I do not have a good photo of that Von's Market back then but I have a not-great one taken a few years later and you can see that Von's in the background. I shall post below just the section which shows the Von's and if you click on it, you can see the entire photo…

Click above to see the whole photo

The above photo was probably taken in the early eighties, not long before the Von's and every single building on that side of the street was turn down and replaced with a giant mall called The Westside Pavilion. With great insensitivity, they did not erect a little plaque to identify the spot on which I first purchased a Gold Key comic book.

When people who don't know from comic books ask me why they've always mattered to me so, I don't have a great explanation — at least not one that satisfies them. "They just did" ain't much of a reply. I'm thinking maybe I need to drag these people down my personal Memory Lane and point out the impact that comics had on who I was and who I became.

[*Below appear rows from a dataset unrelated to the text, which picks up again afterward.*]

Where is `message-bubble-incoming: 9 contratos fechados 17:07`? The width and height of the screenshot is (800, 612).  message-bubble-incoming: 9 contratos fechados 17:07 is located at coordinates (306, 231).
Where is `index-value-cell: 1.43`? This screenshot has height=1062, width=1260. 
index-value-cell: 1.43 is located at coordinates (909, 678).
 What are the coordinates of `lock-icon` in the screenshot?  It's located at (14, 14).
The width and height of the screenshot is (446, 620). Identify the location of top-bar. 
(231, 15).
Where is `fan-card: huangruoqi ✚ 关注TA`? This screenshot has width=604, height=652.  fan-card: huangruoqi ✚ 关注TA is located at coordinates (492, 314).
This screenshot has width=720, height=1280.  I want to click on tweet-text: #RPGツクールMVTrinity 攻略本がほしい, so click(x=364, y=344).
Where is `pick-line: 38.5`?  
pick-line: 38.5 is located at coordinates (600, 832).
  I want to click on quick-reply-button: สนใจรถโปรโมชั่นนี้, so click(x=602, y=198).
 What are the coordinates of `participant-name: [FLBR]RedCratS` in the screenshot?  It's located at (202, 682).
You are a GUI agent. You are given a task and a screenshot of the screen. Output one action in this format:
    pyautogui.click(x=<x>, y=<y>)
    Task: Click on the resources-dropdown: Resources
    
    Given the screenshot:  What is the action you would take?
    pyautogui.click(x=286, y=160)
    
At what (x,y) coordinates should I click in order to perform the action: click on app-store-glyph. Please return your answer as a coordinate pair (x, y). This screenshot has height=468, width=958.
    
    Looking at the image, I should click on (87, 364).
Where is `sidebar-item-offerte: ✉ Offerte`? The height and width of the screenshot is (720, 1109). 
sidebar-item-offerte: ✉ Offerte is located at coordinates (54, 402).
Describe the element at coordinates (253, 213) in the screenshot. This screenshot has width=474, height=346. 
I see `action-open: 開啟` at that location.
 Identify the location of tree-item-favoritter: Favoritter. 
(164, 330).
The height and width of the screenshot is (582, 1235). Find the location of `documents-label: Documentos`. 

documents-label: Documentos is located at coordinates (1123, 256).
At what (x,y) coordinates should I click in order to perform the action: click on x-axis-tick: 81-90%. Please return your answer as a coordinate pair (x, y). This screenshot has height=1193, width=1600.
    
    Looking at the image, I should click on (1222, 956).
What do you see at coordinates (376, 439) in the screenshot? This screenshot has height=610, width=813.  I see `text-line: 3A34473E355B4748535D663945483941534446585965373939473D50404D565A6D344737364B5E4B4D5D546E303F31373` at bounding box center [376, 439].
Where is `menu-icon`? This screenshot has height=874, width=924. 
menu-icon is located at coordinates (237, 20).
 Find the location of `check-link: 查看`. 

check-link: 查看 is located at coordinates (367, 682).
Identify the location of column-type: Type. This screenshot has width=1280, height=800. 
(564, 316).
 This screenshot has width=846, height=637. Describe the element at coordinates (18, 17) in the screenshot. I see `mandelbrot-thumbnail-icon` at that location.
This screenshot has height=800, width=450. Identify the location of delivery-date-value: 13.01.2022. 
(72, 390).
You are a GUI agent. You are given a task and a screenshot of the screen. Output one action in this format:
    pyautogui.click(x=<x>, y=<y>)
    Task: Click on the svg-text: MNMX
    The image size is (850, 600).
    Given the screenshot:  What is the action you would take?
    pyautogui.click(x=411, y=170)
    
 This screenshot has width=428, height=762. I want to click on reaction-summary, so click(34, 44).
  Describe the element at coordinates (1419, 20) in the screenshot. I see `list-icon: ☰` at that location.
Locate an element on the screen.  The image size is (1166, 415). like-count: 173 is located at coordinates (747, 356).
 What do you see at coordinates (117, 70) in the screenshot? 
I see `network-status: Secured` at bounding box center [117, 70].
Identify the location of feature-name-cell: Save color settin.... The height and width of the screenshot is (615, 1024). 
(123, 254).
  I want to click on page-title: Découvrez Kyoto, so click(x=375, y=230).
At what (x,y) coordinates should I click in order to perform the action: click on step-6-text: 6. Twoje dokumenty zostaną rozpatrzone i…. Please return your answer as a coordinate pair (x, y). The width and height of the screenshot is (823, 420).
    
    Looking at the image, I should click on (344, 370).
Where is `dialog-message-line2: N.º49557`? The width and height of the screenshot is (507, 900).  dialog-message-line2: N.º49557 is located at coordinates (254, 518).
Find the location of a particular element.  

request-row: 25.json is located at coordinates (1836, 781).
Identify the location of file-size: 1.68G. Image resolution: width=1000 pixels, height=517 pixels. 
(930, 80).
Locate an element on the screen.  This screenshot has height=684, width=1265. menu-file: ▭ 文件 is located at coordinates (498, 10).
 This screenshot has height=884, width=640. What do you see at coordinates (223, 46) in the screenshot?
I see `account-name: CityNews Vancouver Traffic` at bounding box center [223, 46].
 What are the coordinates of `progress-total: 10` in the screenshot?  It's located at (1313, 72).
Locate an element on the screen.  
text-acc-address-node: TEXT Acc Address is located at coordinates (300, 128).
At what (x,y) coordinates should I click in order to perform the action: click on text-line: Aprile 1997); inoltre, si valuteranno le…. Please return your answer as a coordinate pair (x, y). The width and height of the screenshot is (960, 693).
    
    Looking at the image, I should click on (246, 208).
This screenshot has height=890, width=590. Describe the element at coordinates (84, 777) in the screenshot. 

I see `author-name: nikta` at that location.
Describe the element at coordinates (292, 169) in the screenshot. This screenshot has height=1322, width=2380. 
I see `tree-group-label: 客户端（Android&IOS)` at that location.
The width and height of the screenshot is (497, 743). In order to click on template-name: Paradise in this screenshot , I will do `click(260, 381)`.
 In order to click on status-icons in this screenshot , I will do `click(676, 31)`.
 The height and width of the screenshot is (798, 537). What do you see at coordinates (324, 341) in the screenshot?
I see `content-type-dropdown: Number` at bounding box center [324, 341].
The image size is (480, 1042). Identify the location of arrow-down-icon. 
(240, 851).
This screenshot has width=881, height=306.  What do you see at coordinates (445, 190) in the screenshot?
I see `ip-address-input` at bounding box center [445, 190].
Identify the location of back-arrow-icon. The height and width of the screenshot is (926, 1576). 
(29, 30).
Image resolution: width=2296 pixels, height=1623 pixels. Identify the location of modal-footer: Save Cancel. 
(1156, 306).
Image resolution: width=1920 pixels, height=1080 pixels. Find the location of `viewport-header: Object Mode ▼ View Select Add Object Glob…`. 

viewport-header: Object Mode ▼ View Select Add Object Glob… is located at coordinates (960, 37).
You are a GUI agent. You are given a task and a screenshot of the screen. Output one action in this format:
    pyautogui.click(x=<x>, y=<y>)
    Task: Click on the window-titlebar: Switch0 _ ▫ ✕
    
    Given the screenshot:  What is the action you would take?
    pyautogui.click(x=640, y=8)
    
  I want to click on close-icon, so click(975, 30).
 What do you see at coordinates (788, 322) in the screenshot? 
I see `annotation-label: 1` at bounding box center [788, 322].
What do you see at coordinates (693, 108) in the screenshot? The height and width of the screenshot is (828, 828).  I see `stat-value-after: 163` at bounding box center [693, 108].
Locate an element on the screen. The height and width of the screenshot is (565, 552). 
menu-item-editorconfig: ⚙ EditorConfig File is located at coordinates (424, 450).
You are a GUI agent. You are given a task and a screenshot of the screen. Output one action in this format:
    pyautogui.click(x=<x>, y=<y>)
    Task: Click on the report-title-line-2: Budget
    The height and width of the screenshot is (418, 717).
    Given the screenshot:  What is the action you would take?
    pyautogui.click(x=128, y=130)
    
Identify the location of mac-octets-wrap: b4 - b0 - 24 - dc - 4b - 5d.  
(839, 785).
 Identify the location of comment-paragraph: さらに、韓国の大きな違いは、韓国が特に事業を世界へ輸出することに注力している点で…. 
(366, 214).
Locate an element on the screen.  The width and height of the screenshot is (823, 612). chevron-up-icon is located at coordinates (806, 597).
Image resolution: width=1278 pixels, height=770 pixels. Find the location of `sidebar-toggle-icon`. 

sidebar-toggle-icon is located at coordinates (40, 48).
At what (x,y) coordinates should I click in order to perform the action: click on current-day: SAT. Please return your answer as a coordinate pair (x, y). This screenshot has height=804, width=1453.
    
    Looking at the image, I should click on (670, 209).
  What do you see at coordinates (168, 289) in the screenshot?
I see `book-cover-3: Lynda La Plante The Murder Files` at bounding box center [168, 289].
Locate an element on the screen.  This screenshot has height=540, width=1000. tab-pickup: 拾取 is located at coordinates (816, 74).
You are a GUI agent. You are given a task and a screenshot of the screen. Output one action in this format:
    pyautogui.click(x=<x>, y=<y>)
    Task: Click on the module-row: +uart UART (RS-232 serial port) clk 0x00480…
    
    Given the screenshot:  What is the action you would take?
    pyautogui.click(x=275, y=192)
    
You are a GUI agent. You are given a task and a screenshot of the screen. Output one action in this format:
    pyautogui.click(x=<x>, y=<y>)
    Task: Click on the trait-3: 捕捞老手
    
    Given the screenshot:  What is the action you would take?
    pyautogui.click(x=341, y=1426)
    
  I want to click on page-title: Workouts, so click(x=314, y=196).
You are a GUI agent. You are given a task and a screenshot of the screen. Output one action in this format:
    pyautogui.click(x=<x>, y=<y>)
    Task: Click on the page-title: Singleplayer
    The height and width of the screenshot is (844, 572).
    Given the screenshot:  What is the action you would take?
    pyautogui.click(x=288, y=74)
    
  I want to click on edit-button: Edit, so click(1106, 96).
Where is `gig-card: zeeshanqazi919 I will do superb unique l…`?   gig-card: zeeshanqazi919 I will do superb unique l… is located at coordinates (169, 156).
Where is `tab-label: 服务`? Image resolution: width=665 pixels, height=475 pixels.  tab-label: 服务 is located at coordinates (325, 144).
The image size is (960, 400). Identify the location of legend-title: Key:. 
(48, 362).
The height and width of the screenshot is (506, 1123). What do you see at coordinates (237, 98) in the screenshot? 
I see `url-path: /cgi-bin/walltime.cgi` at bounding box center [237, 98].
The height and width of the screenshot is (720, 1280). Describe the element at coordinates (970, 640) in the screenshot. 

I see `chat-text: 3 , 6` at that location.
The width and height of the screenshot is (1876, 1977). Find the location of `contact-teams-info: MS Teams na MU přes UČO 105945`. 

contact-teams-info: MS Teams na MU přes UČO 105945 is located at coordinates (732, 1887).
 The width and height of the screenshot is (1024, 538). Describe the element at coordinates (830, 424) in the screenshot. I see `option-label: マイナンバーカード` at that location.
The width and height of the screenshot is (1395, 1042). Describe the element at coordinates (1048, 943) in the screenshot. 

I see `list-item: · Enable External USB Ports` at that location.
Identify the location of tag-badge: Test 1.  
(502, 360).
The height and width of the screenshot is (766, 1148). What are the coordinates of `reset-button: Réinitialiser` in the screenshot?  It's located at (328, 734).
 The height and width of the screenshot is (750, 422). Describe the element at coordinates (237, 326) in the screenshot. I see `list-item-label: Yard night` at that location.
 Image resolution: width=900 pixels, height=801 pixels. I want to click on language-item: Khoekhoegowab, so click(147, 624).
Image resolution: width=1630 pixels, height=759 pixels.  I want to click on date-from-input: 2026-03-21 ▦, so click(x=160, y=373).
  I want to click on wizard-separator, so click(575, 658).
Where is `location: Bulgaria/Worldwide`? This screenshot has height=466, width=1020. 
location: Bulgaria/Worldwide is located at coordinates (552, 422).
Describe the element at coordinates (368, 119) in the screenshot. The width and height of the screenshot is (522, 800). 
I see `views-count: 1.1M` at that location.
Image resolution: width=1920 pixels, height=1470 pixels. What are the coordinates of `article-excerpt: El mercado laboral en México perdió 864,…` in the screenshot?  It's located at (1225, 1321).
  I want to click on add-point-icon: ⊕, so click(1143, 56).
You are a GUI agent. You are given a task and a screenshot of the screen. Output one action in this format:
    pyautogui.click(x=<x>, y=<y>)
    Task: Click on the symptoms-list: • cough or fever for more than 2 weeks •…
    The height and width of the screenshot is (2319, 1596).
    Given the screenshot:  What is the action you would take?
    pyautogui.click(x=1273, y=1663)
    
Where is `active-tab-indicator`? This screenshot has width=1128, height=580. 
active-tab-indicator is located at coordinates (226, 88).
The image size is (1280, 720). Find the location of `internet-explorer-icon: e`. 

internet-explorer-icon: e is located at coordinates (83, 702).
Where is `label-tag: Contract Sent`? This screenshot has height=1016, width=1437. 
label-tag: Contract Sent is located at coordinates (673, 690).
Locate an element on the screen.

I can remember where I purchased certain comics 60+ years ago — a high percentage of the (approximately) 3,000 comics I owned by the age of twelve. I found my first Marvel Super-Hero comic, Fantastic Four #11, at Bart's Books, a second-hand bookstore in Santa Monica. I bought my first issue of MAD (#70) at Westward Ho, a market at the corner of Westwood Boulevard and Ohio Avenue in Westwood Village near UCLA. Memories like that. I wouldn't have those if comics didn't mean a lot to me.